### SUPPLIED INFORMATION
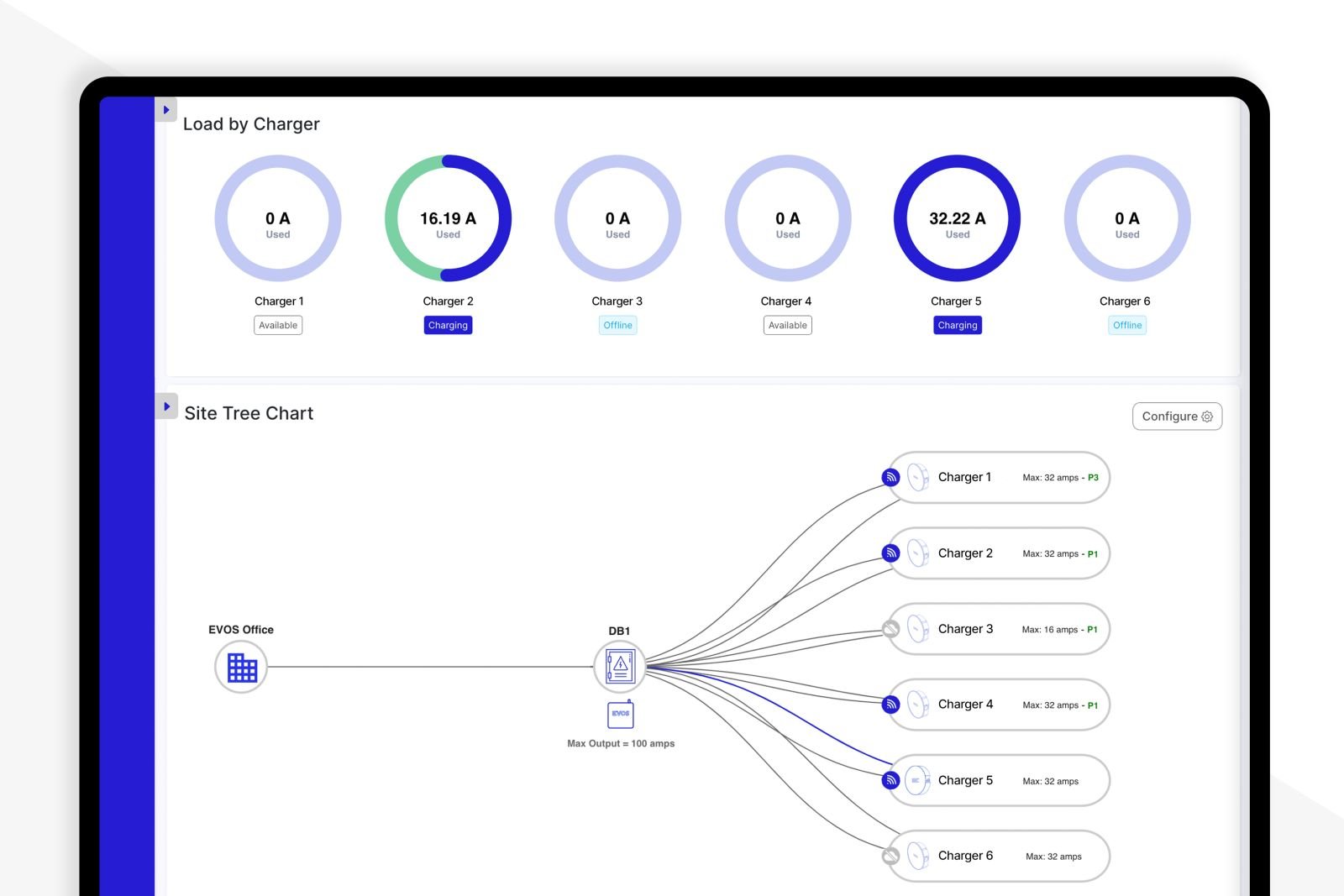The height and width of the screenshot is (896, 1344).
Task: Click Charger 5's 32.22 A load gauge
Action: click(957, 218)
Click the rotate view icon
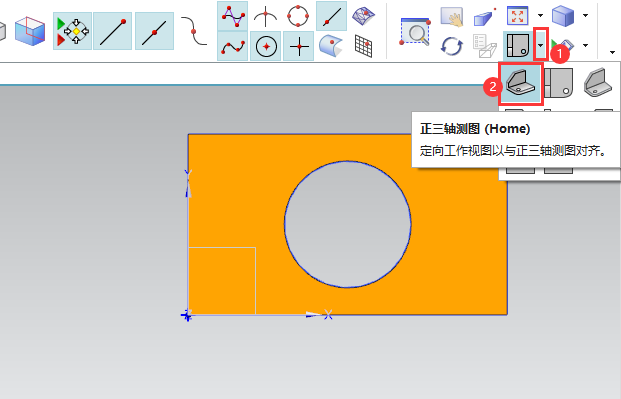 [x=452, y=46]
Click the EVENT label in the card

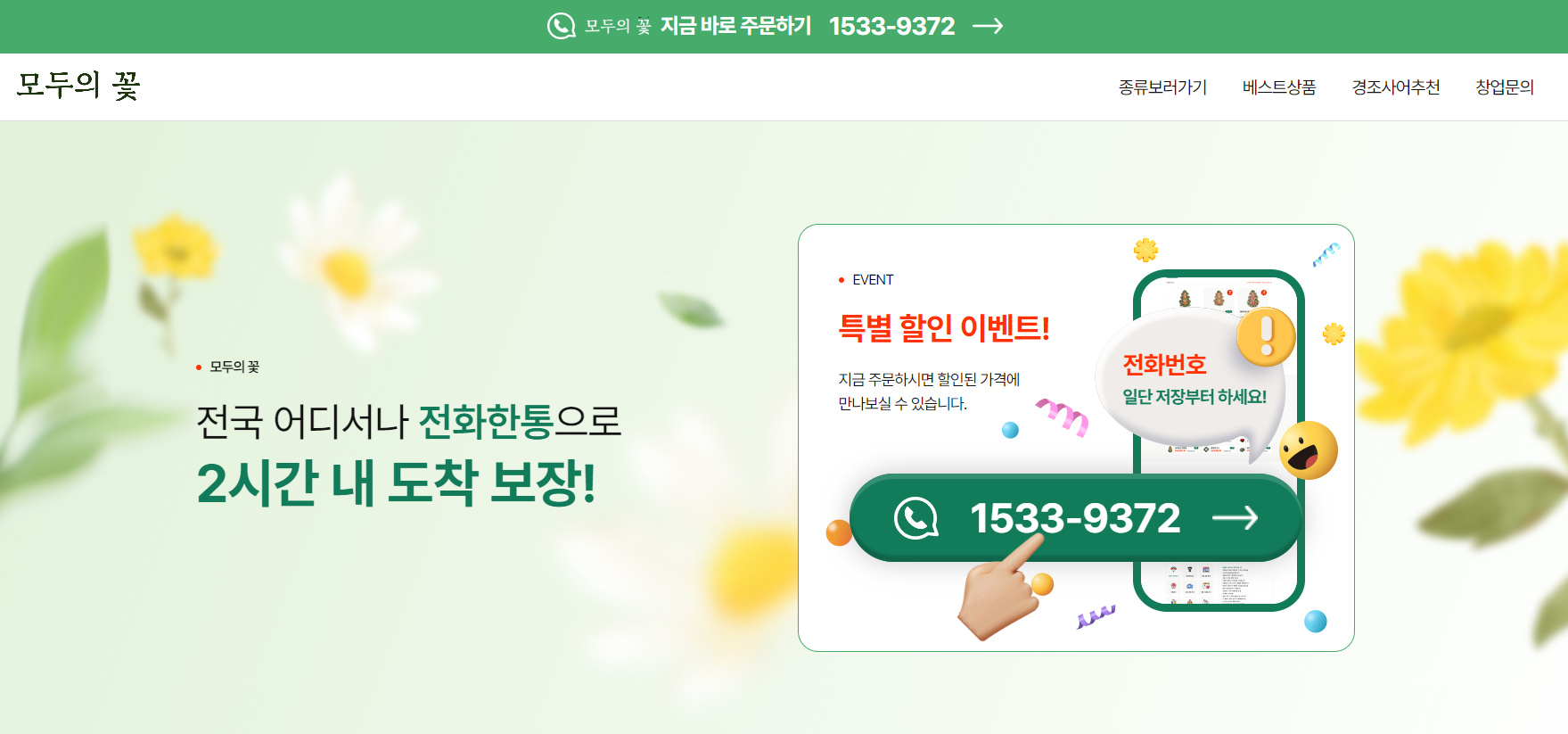click(x=873, y=280)
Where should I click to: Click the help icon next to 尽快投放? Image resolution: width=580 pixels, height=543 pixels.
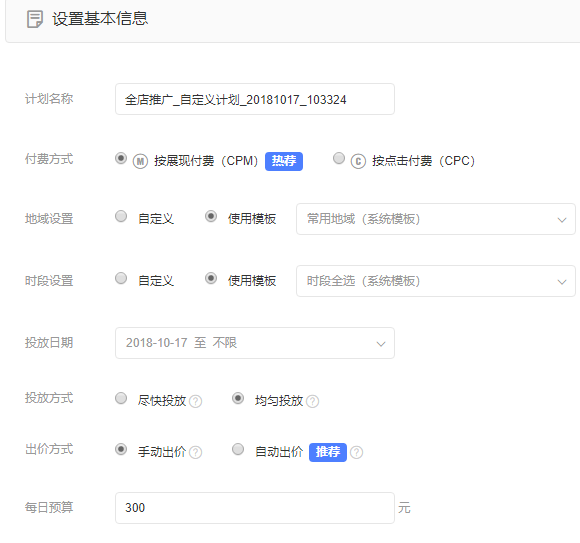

### OBJECTIVE
Present the material above as a numbered list of its text lines, omitting blank lines and excluding the pictures.

### PROBLEM SOLUTION
1. The height and width of the screenshot is (896, 1344).
2. Task: Click Charger 5's 32.22 A load gauge
3. Action: click(957, 218)
4. Click the rotate view icon
5.  [x=452, y=46]
6. Click the EVENT label in the card
7. click(x=873, y=280)
8. Where should I click to: Click the help icon next to 尽快投放? Image resolution: width=580 pixels, height=543 pixels.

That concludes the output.